- [Task]:
Give the count of lines in the records that contain the string "will", and write nothing but that number.

(Beginning of Dataset extract)

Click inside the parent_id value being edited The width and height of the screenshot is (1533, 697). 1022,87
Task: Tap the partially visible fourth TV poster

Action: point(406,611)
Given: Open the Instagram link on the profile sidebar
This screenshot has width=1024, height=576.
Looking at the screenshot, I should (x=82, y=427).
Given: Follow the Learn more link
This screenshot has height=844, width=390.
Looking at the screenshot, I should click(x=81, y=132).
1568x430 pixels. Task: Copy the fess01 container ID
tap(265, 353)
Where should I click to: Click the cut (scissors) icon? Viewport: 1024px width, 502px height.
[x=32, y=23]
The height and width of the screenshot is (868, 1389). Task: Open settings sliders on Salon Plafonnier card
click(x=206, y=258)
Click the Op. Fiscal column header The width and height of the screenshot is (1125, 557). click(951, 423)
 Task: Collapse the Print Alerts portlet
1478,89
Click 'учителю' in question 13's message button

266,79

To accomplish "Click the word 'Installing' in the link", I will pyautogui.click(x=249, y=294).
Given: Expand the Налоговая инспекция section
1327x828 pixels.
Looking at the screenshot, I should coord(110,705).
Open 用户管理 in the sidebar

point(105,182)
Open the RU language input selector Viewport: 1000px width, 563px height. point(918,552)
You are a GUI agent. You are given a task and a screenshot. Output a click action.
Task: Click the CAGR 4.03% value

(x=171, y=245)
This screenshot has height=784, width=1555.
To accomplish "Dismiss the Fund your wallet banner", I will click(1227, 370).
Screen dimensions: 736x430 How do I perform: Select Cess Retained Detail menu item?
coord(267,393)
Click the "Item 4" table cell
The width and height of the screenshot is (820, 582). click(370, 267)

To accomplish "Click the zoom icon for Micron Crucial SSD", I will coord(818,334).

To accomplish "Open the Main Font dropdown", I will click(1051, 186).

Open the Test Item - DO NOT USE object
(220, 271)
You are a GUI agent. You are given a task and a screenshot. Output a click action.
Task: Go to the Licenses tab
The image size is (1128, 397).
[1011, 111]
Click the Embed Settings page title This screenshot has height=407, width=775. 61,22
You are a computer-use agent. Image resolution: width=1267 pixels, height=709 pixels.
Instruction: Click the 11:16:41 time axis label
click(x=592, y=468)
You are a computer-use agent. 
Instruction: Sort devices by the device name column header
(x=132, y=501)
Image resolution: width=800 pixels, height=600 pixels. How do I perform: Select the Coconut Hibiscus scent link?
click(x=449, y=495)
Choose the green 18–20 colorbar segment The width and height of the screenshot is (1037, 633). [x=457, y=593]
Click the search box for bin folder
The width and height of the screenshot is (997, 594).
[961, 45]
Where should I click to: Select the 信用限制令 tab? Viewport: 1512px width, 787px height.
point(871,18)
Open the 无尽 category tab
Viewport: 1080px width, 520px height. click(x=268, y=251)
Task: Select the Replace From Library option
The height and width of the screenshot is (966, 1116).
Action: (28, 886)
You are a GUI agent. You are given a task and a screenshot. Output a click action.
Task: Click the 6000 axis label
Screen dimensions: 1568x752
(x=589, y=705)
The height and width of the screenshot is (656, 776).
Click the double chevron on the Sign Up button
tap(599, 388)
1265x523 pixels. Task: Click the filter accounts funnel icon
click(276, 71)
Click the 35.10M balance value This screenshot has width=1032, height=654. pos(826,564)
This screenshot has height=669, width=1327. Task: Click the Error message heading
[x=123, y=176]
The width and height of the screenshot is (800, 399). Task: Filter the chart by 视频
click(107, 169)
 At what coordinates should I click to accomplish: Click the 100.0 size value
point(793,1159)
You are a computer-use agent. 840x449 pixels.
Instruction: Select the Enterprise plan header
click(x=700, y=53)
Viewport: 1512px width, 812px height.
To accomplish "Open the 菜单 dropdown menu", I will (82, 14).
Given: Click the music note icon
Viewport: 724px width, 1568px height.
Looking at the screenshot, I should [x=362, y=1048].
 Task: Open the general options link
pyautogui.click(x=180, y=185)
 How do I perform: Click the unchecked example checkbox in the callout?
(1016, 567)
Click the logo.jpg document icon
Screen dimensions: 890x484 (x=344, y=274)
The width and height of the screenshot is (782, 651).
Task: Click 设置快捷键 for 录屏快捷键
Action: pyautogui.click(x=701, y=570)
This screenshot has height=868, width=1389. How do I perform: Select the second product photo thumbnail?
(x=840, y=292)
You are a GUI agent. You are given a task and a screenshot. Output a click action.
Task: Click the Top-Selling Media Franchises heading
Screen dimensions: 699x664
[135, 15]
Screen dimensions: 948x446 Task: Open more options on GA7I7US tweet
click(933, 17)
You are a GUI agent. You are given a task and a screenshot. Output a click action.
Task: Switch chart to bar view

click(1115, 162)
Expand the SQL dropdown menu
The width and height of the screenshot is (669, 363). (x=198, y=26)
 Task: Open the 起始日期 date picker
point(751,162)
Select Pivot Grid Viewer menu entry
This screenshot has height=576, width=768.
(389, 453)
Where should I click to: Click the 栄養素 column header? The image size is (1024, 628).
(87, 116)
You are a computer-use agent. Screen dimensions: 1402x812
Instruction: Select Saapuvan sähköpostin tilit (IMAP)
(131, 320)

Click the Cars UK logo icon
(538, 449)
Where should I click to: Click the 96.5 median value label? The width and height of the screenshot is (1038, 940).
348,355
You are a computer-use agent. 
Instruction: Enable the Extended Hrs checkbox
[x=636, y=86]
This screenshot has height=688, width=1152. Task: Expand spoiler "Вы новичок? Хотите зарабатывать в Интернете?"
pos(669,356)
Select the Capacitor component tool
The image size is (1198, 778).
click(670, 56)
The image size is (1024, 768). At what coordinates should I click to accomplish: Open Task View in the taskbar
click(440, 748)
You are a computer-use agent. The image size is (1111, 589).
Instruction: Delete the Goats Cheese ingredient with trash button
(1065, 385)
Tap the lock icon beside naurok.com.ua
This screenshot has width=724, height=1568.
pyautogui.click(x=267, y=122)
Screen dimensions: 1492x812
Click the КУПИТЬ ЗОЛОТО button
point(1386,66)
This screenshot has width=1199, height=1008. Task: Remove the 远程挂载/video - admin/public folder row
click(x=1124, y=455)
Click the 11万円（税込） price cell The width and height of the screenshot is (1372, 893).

(End of Dataset extract)

- [Exercise response]:
5